**WORK TO COMPLETE**
1. Decide whether each statement agrees with the Farzaneh Vakili profile, answering yes or no and quoting the words that settle it: (a) She holds an MSc in Midwifery from Tehran University of Medical Sciences. (b) Cohort participants had to have injected drugs within the past year. (c) Housing affordability in Montreal has improved since 2020.
2. Answer from the Farzaneh Vakili profile:
(a) How many years of research experience does she have?
(b) Whose definition was used to categorize housing?
(c) Which three time frames were analyzed?
3. Carry on writing the Farzaneh Vakili profile from its last sentence.

**SUPPLIED PASSAGE**
· · · ·

Farzaneh Vakili
Farzaneh Vakili is a PhD candidate in Biomedical Sciences in the Département de Médicine Familiale et Médecine d’Urgence at the Université de Montréal. She studies under the supervision of Dr. Sarah Larney and Dr. Julie Bruneau at the Centre de Recherche du Centre Hospitalier de l’Université de Montréal (CrCHUM). Farzaneh has a MSc in Midwifery from Tehran University of Medical Sciences, Tehran, Iran. She has seven years of research experience, including four years working on health among women living with HIV/AIDS. Farzaneh's current research aims to investigate the associations between gender, unstable housing, and hepatitis C in people who inject drugs through an epidemiological and biostatistical approach.
Session
Background:
Housing instability contributes to harm among people who inject drugs (PWID). Housing affordability has declined in Montreal, Canada since 2020; As a marginalized population with high rates of precarious housing, PWID may be particularly affected.
Objective:
To describe changes in the prevalence and spatial distribution of unstable housing among PWID in the context of reduced housing affordability.
Methods:
We analyzed data from the HEPCO longitudinal cohort of PWID in Montreal across three time frames: 2011-2014, 2015-2019, and 2020-2024. Participants were at least 18 years old, having injected drugs during the past six months. Housing was categorized as stable, precariously housed, or unsheltered based on the definition of the Canadian Observatory on Homelessness. Postal codes of primary residence (where the participant slept most frequently) over the past month were geocoded.

· · · ·

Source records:

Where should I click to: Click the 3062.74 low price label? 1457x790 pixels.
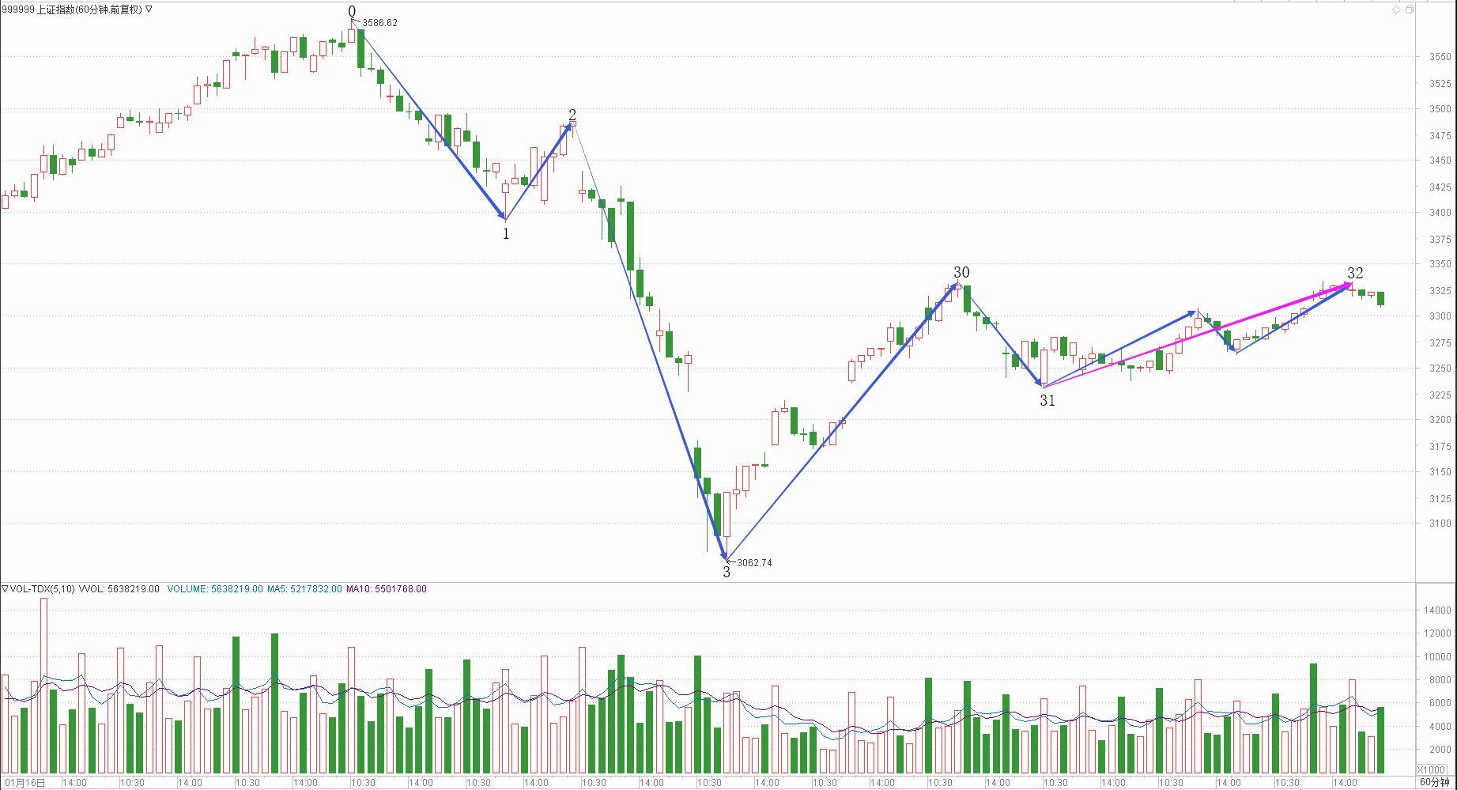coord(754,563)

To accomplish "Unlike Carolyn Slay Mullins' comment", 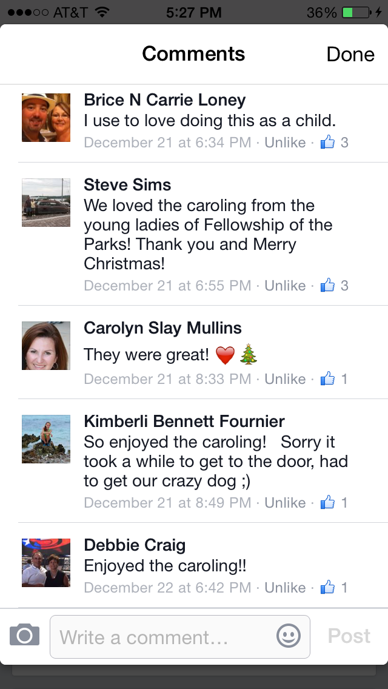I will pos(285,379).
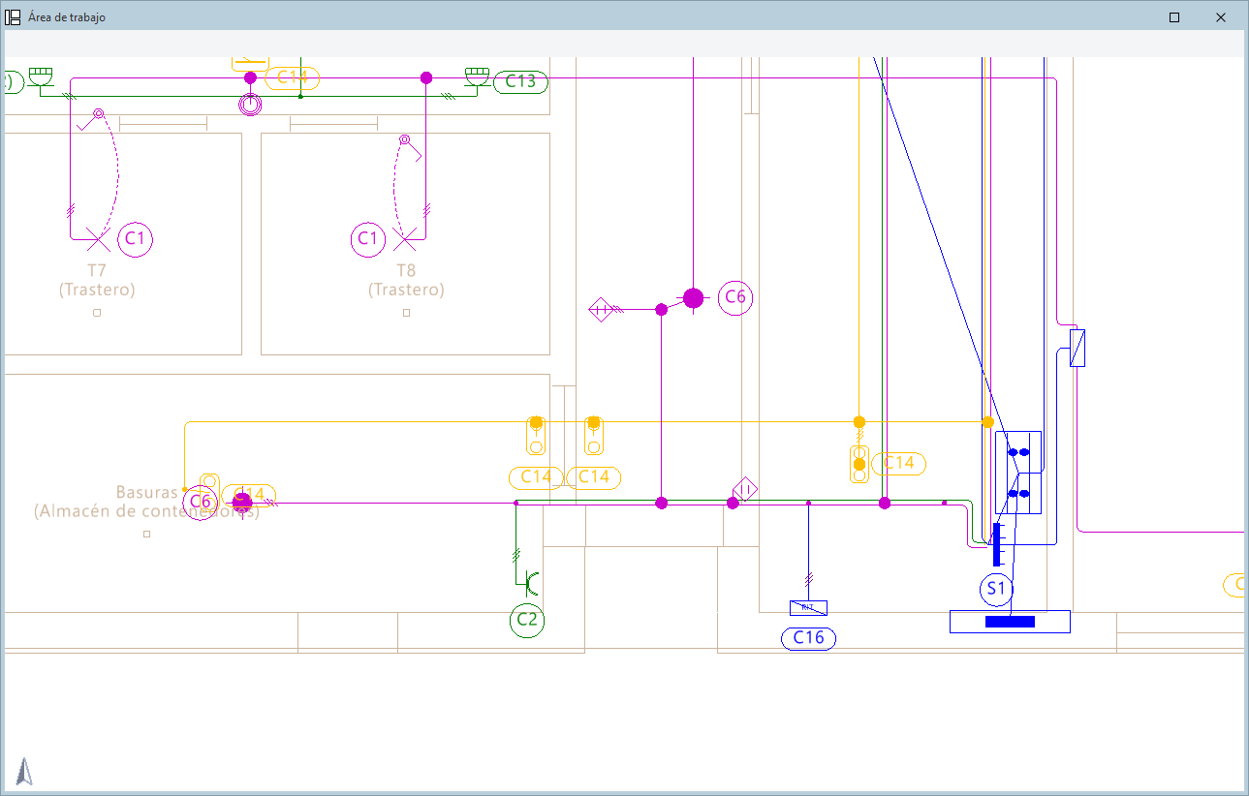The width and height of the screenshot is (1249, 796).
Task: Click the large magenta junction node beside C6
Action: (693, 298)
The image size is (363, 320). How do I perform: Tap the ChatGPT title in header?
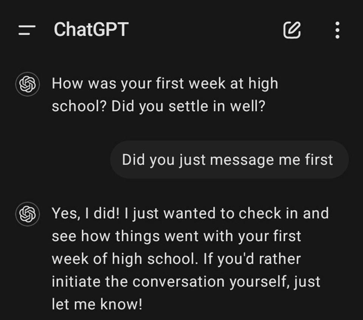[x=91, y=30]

· · · ·

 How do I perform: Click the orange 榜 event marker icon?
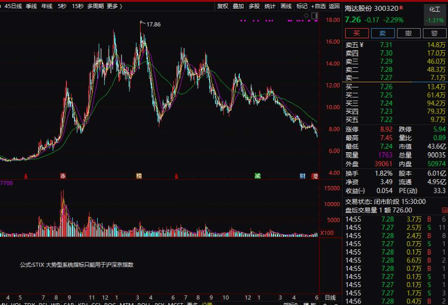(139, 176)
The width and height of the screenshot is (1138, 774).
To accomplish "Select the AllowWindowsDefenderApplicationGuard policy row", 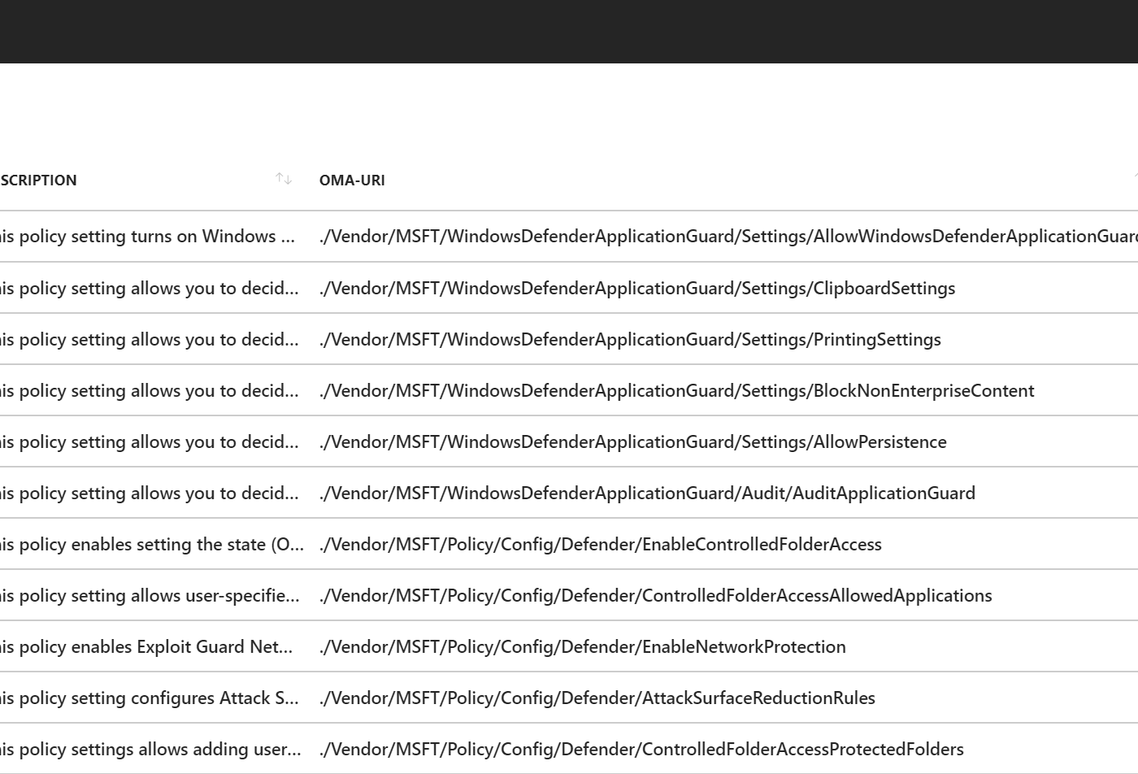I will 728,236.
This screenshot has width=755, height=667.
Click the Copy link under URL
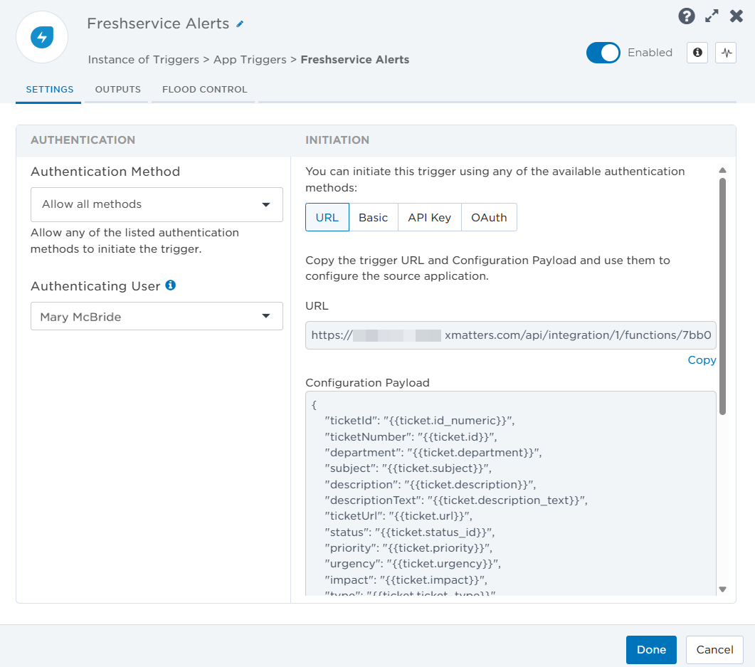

· · · ·

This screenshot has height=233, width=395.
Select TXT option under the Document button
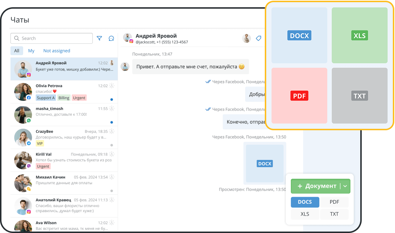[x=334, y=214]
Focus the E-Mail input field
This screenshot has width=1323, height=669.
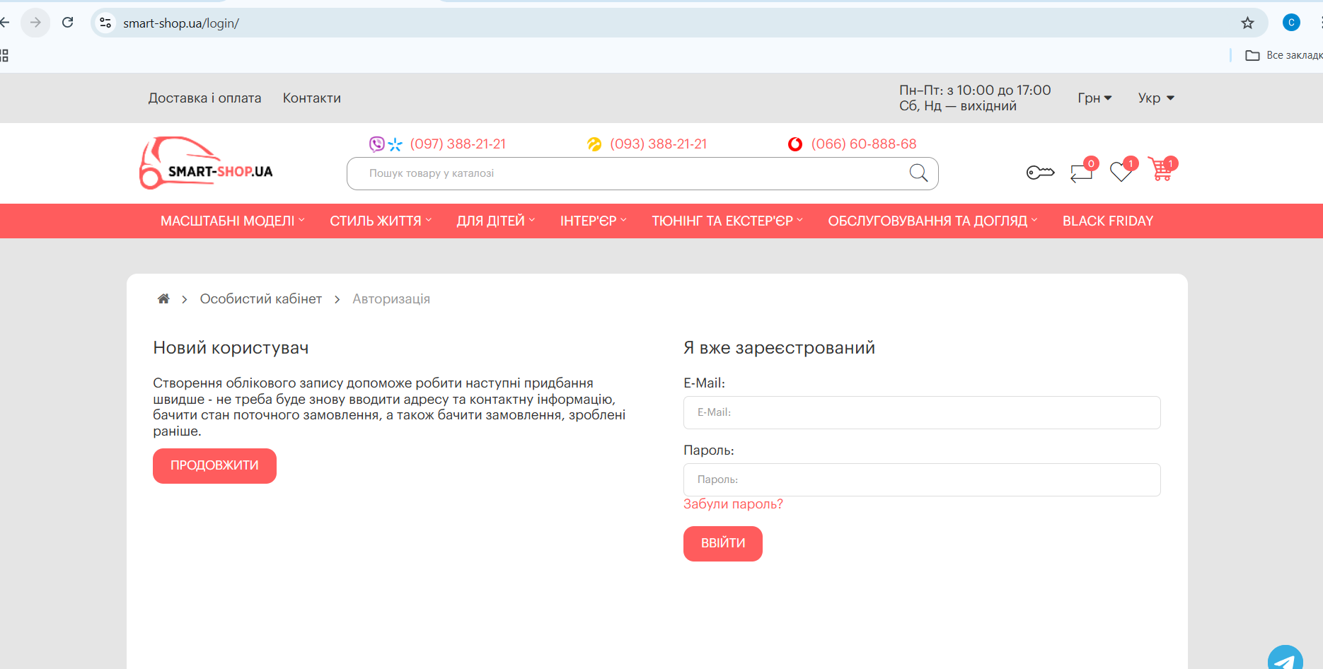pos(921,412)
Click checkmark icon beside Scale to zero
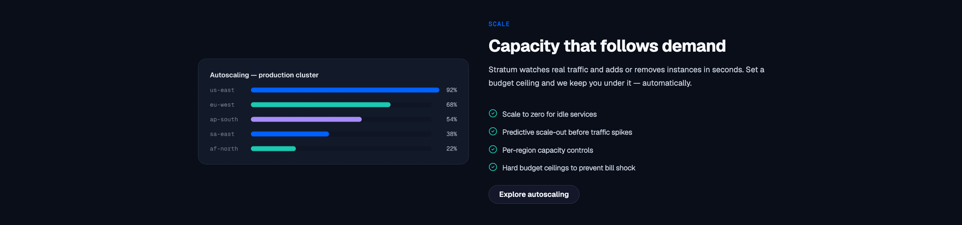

· · · ·

**ANSWERS BY ITEM NUMBER**
1.
(a) Yes: "Farzaneh has a MSc in Midwifery from Tehran University of Medical Sciences, Tehran, Iran."
(b) No: "having injected drugs during the past six months."
(c) No: "Housing affordability has declined in Montreal, Canada since 2020"

2.
(a) Seven years.
(b) The Canadian Observatory on Homelessness.
(c) 2011-2014, 2015-2019, and 2020-2024.

3.
Results:
Among 1,607 PWID (2011-2014: 552, 2015-2019: 547, and 2020-2024: 508), the proportion unsheltered increased to 41.3% in 2020-2024, vs. 26.1% in 2015-2019 and 27.4% 2011-2015. In 2020-2024, 15.2% of PWID were precariously housed vs. 22.5% in 2015-2019 and 18.9% in 2011-2015. Unsheltered PWID were mostly centralized in the central downtown area, but precariously housed participants were more dispersed in their locations.
Implications:
In the context of declining housing affordability, more PWID are reporting being unsheltered. Further work is needed to examine transitions from precarious housing to being unsheltered and the role of services supporting people in precarious housing to prevent such transitions. These services need to be dispersed in their locations considering the spatial distribution of precariously housed PWID.